Quem nunca teve de aturar um beto de esquerda, um ortoréxico, um terraplanista, um teorizador de conspiração, um cidadão, um saudosista do Estado Novo, um influencer, um fumador, um ex-fumador, um defensor do politicamente correcto, um detractor do políticamente correcto, uma recém-mamã com um blogue, um ecologista, um velho do restelo, as crianças dos outros
É irritante, não é?
Pedro Vieira, vencedor do PEN para primeira obra de ficção em 2012, utente crítico (em todos os sentidos) de transportes públicos, humorista de fino recorte e senhor de uma subtil (chamemos-lhe assim) capacidade de observação do plano socio-politico-antropológico dos indivíduos com quem partilha o espaço social, decidiu levar ao prelo esta breve antologia de tipos de portugueses que nos tiram do sério, que nos fazem questionar as leis básicas do convívio entre indivíduos da mesma espécie, que desafiam as teorias mais progressistas sobre o ser humano, que, em suma, nos dão instintos assassinos.
Um compêndio inestimável para consulta rápida ou leitura demorada, ideal para longas esperas por algumas carreiras de autocarros, com belíssimas ilustrações de todas as subespécies e respectiva catalogação.
Pedro Vieira nasceu em Lisboa em 1975, mas não se nota. Tenta passar por homem do Renascimento, embora as múltiplas actividades em que investe se devam mais à falta de um talento inequívoco.
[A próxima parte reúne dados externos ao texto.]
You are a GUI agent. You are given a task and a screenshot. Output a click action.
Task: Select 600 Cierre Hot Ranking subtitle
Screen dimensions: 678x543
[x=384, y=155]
Digamos que está mais perto dos Da Vinci de Já fui ao Brasil do que do génio italiano. É social media manager, porque estas bios não passam sem palavras estrangeiras, e escritor. E faz desenhos e programas na televisão. Mas é sobretudo um vampiro de terceiros, usando transeuntes inocentes para as suas diatribes mais ou menos ficcionadas. É igualmente um frequentador de ruas, vielas e autocarros, o que lhe oferece muita matéria-prima. Casado, com um filho, sofre por vezes dos nervos.
De entre os vários grupos de pessoas em que tenho pensado, aqueles que mais me preocupam são os que se encontram à beira da extinção, seja por compaixão, por exercício de empatia ou por necessidade de ganha-pão. ( ) Muito bem, desses que vamos encontrando com maior dificuldade, tenho um carinho especial pelas pessoas que pedem/dizem/ordenam/intimam «Ó chefe, abra atrás (OCAA)», até pelo humanismo que transbordam de viva voz. Se repararmos com atenção, na esmagadora maioria dos casos, a OCAA faz-se em defesa de terceiros: uma velhinha que demora demasiado tempo na deslocação entre o lugar reservado a gente com mobilidade reduzida e a saída do autocarro, até porque só se levanta no último segundo; o senhor anafado que tem dificuldade em furar por entre a mole humana que enche o veículo; o turista menos tarimbado que desconhece os códigos de entrada e saída nos transportes públicos portugueses. Só muito raramente deparamos com um praticante da OCAA em causa própria. O exercício é sobretudo de alteridade, numa sociedade de indivíduos cada vez mais virados para si mesmos.